◆ RECORDS SHOWN:
========================================================================

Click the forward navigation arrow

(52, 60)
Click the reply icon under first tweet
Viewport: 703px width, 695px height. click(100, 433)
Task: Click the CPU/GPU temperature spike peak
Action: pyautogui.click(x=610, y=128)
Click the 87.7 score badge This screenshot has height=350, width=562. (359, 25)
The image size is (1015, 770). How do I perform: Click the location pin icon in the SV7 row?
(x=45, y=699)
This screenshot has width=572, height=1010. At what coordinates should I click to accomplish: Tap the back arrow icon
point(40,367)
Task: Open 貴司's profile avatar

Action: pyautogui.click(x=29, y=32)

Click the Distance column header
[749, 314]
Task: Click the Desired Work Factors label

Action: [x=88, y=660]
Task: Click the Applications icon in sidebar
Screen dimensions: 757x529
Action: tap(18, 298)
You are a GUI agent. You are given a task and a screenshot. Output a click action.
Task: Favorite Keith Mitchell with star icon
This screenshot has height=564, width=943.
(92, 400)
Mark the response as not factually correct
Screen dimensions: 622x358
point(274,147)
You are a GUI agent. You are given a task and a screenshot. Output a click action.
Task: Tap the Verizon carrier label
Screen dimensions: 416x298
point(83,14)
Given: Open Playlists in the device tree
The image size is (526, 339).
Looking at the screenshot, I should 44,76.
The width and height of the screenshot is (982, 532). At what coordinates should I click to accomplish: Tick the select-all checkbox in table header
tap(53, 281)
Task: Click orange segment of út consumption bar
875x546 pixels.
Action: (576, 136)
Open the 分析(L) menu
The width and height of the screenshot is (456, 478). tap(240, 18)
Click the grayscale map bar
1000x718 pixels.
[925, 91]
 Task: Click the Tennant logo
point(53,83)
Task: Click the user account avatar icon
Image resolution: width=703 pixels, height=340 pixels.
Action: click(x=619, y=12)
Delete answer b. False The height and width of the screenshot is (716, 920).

========================================================================

◆ DIRECTIONS FOR THIS TASK: From the records above, transcribe exactly the run of lines that opens with the line holding "Task: Open 貴司's profile avatar" and closes with the line holding "Mark the response as not factually correct", both included.

◆ RESULT BELOW:
Task: Open 貴司's profile avatar

Action: pyautogui.click(x=29, y=32)

Click the Distance column header
[749, 314]
Task: Click the Desired Work Factors label

Action: [x=88, y=660]
Task: Click the Applications icon in sidebar
Screen dimensions: 757x529
Action: tap(18, 298)
You are a GUI agent. You are given a task and a screenshot. Output a click action.
Task: Favorite Keith Mitchell with star icon
This screenshot has height=564, width=943.
(92, 400)
Mark the response as not factually correct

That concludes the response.